Ce tour d’horizon rapide témoigne de la richesse des mécanismes juridiques de l’école malékite. Il convient de noter que la plupart de ces sources législatives sont également considérées dans les autres écoles juridiques sunnites.
Elèves de l’Imâm Mâlik

Si les maîtres de l’Imâm Mâlik furent très nombreux, il en fut de même pour ses élèves. Ce contact privilégié avec l’Imâm Mâlik fut sans doute favorisé par sa présence à Médine, lieu de passage par excellence des pélerins venus prier dans la mosquée du Prophète Muhammad et le saluer dans sa tombe illuminée. Pendant leurs séjours, de durées variables, les étudiants et les savants parmi les pélerins, faisaient connaissance avec les savants de Médine et fréquentaient leurs cercles d’enseignement. La prééminence de l’Imâm Mâlik à Médine fit de lui une référence incontournable pour tout savant ou étudiant vivant à Médine ou y séjournant provisoirement. Par ailleurs, la longue vie que Dieu accorda à Mâlik explique aussi le nombre conséquent de ses élèves. La plupart des Imâms dont l’étoile brilla du vivant de l’Imâm Mâlik étaient ses élèves, originaires de diverses contrées.
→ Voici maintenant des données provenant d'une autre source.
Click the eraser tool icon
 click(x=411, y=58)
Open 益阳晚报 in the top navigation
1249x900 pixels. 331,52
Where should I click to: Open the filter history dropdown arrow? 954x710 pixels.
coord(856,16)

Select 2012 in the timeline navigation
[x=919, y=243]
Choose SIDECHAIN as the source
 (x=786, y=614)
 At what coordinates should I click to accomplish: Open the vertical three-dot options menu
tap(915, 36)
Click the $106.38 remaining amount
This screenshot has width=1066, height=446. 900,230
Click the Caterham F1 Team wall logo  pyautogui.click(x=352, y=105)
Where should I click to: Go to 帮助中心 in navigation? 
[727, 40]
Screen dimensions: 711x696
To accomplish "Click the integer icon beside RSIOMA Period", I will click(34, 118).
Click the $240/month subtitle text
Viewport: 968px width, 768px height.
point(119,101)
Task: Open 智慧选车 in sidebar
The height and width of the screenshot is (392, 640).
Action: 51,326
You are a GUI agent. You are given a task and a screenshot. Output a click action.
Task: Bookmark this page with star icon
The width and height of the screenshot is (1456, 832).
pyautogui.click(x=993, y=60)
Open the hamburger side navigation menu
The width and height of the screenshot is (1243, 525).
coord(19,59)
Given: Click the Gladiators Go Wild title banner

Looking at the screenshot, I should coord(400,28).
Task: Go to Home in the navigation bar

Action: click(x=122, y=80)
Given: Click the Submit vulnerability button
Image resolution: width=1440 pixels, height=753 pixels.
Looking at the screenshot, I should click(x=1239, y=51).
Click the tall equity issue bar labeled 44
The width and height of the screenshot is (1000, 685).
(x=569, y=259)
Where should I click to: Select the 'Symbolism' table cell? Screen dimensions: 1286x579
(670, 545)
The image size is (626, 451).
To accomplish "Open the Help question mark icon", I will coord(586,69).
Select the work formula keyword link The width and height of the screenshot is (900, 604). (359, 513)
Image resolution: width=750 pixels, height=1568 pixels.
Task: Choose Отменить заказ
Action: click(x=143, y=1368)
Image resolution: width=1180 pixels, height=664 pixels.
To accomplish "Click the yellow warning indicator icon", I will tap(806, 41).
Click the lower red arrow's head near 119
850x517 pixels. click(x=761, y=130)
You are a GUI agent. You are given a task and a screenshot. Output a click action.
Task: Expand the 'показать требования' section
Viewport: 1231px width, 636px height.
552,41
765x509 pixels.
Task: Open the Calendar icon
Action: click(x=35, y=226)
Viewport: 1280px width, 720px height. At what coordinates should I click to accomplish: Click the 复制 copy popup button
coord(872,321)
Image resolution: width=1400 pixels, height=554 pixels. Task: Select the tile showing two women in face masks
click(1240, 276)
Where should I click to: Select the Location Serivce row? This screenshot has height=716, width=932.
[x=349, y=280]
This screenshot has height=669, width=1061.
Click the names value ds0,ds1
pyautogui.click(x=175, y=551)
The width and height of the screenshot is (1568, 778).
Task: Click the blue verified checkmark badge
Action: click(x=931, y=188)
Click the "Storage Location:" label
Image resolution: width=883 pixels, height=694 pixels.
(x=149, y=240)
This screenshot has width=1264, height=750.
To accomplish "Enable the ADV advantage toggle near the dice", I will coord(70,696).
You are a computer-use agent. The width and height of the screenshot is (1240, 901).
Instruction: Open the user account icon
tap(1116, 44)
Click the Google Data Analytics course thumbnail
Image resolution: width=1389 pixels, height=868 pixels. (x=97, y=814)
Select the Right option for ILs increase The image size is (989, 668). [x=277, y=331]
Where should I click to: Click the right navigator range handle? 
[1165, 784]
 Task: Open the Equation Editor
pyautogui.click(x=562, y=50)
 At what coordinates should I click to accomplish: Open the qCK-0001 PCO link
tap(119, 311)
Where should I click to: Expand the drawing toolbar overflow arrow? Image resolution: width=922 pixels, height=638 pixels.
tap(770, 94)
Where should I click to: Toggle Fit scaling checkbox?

Certains de ses maîtres parmi les Successeurs rapportèrent des hadîths de lui. C’est le cas notamment d’Az-Zuhrî, Ayyûb As-Sikhtiyânî, Abû Al-Aswad, Rabî`ah Ibn Abî `Abd Ar-Rahmân, Yahyâ Ibn Sa`îd Al-Ansârî, Mûsâ Ibn `Uqbah et Hishâm Ibn `Urwah.
Certains de ses pairs rapportèrent aussi le hadîth de lui, comme Sufyân Ath-Thawrî, Al-Layth Ibn Sa`d, Sufyân Ibn `Uyaynah, Abû Hanîfah, Abû Yûsuf et de nombreux autres.
Parmi ses élèves citons enfin, le disciple de l’Imâm Abû Hanîfah, Muhammad Ibn Al-Hasan Ash-Shaybânî, et l’Imâm Ash-Shâfi`î.